Please copy out every row below word for word, leaving out the pictures.
:: PROVIDED DATA ::
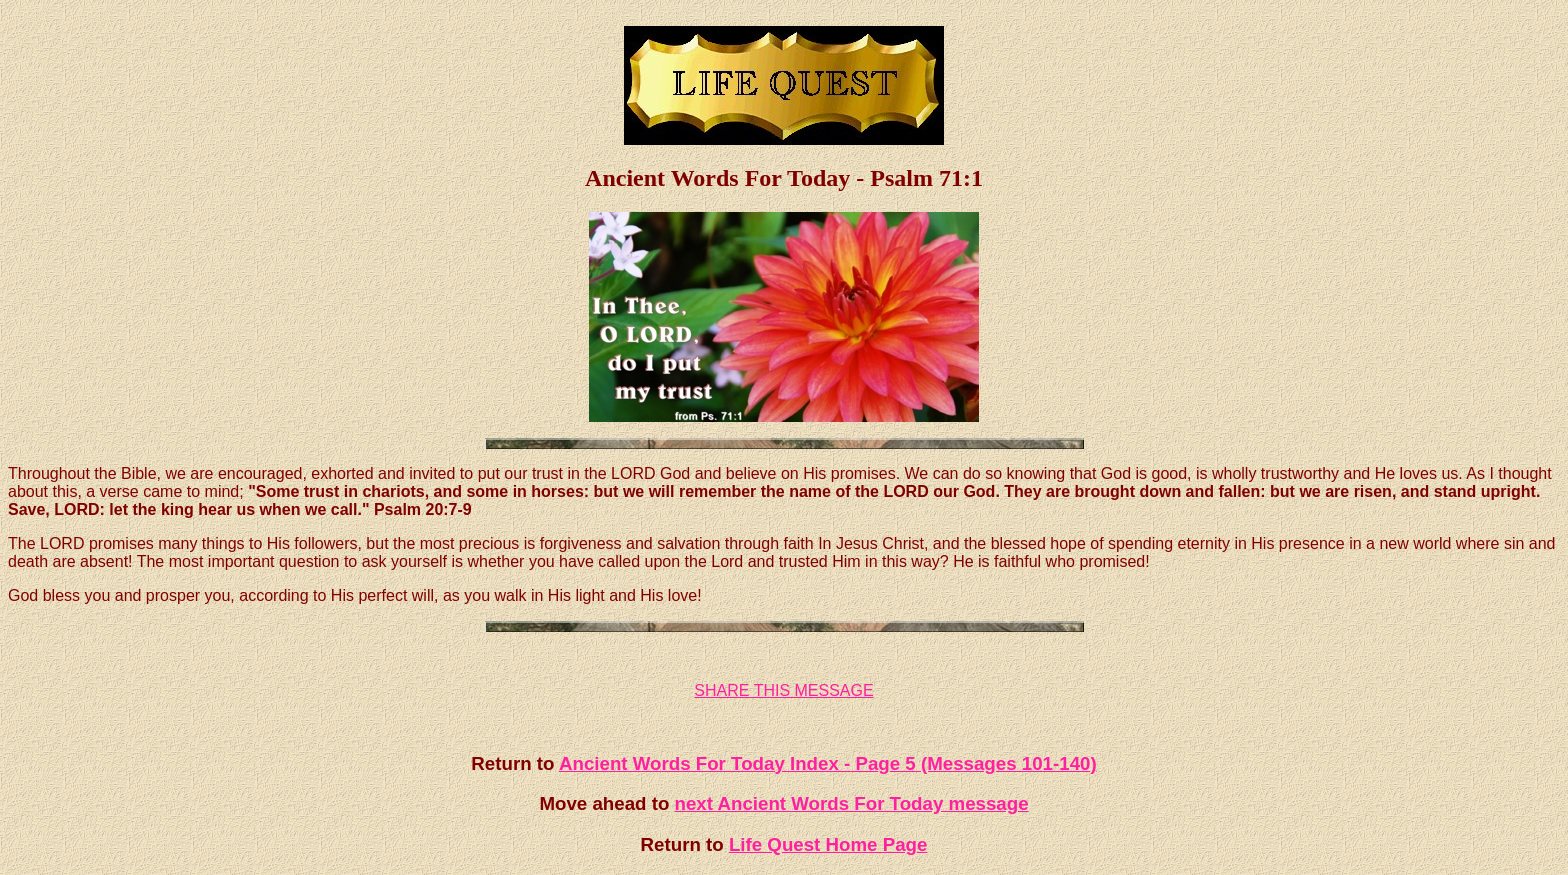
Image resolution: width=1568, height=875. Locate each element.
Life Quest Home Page (828, 844)
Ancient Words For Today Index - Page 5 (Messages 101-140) (828, 763)
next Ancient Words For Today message (852, 803)
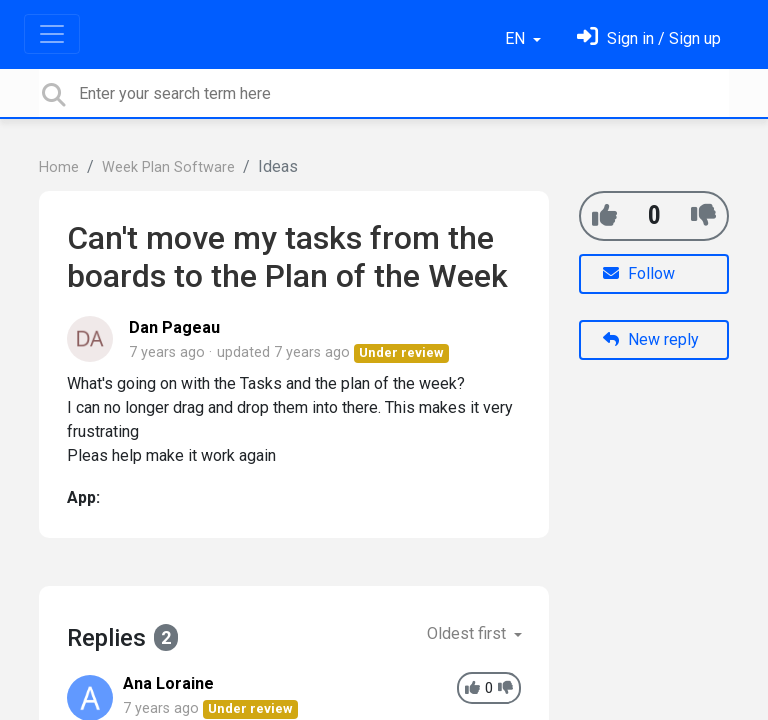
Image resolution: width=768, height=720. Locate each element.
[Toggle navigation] (52, 34)
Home (59, 167)
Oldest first (468, 633)
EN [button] (517, 38)
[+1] (604, 215)
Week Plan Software (168, 167)
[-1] (703, 215)
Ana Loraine (168, 683)
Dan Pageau (174, 327)
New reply (651, 339)
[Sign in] (649, 38)
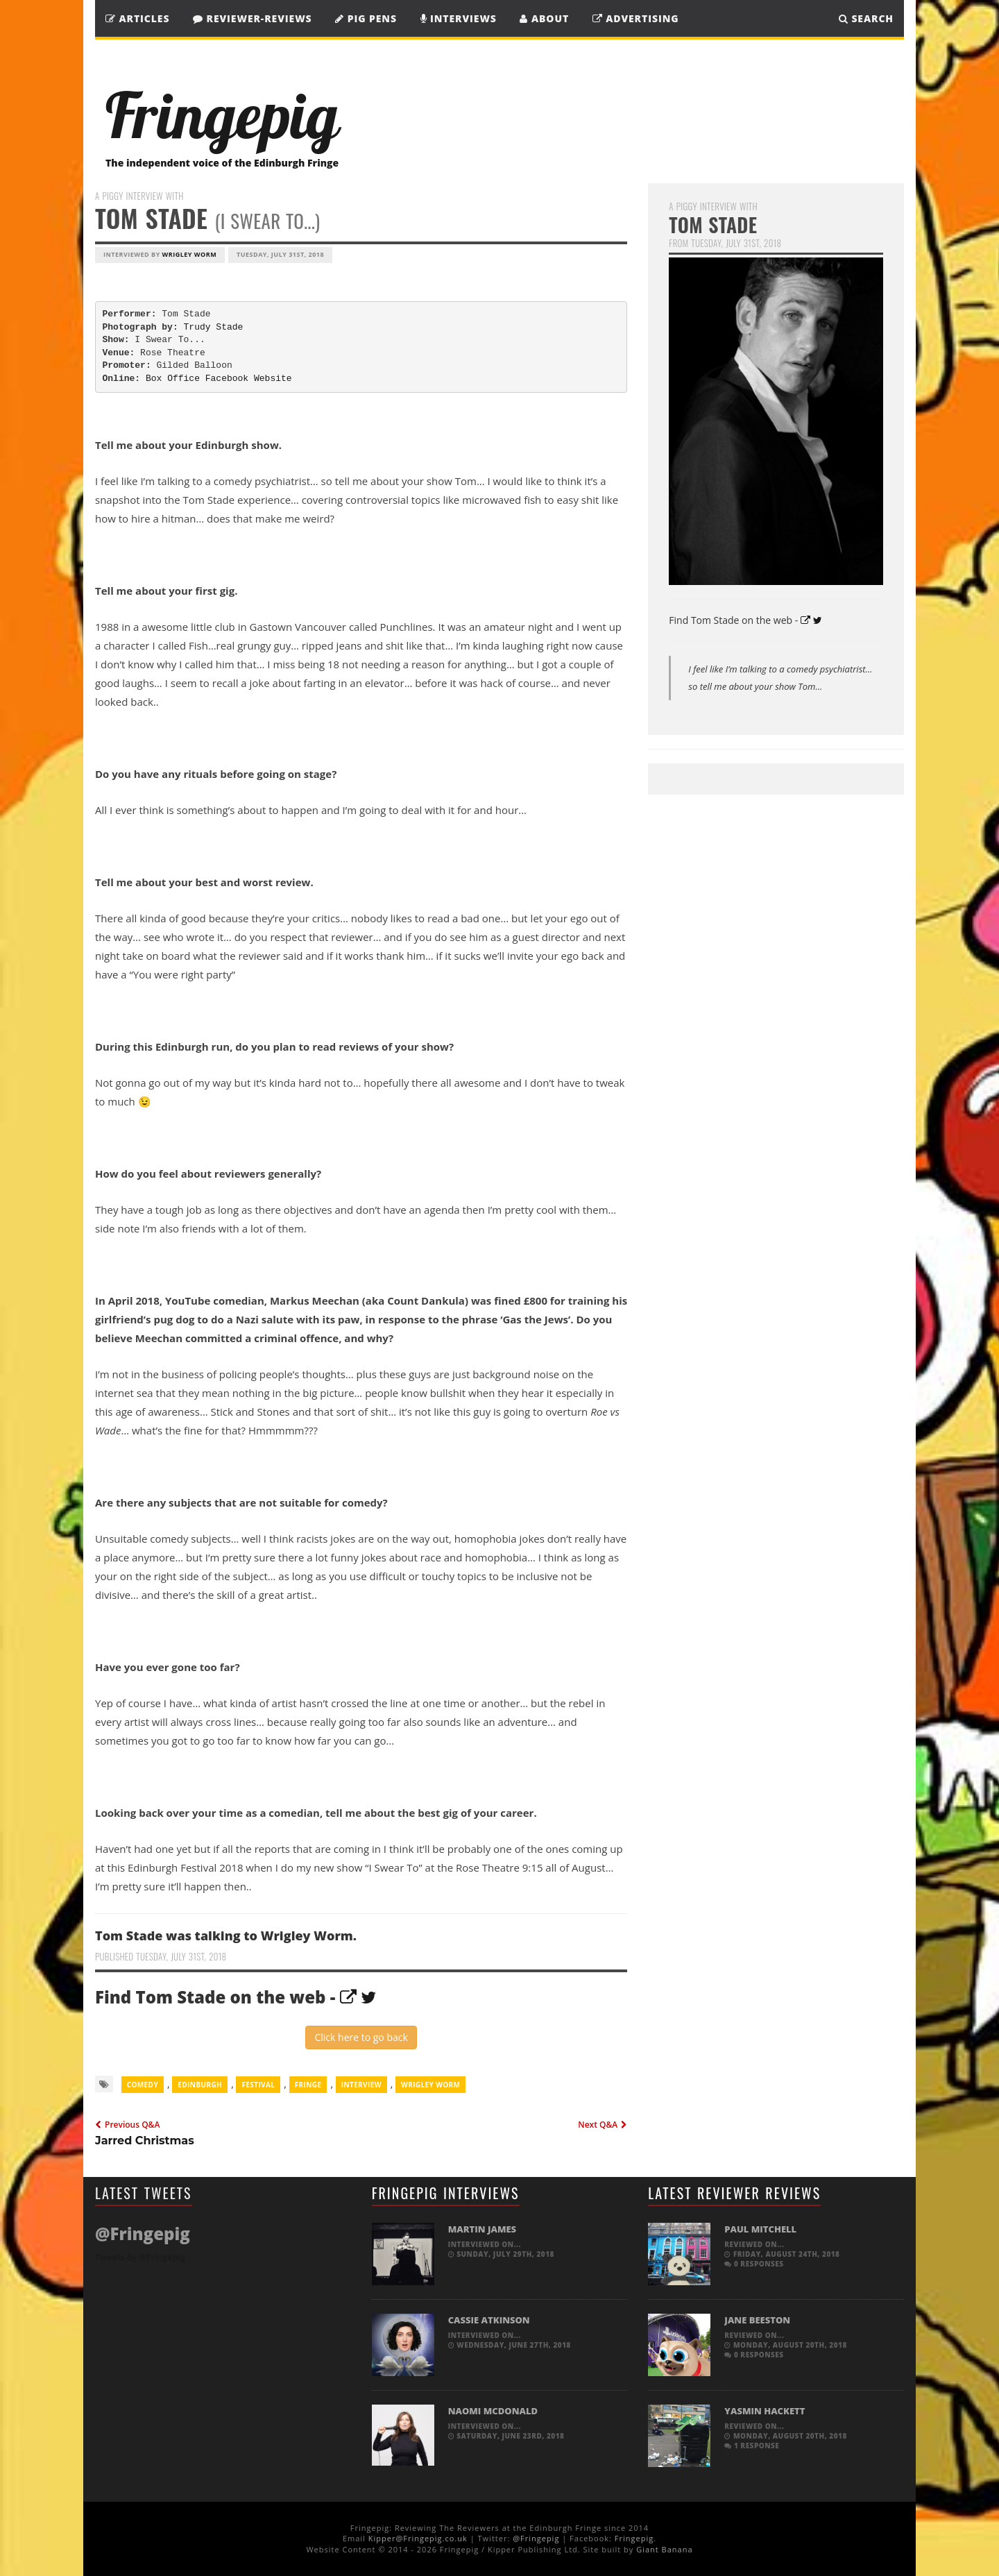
:::
**PROBLEM SOLUTION:**
Image resolution: width=1568, height=875. Locate each element.
Life Quest Home Page (828, 844)
Ancient Words For Today Index - Page 5 (Messages 101-140) (828, 763)
next Ancient Words For Today message (852, 803)
Image resolution: width=768, height=720. Locate each element.
[Toggle navigation] (52, 34)
Home (59, 167)
Oldest first (468, 633)
EN [button] (517, 38)
[+1] (604, 215)
Week Plan Software (168, 167)
[-1] (703, 215)
Ana Loraine (168, 683)
Dan Pageau (174, 327)
New reply (651, 339)
[Sign in] (649, 38)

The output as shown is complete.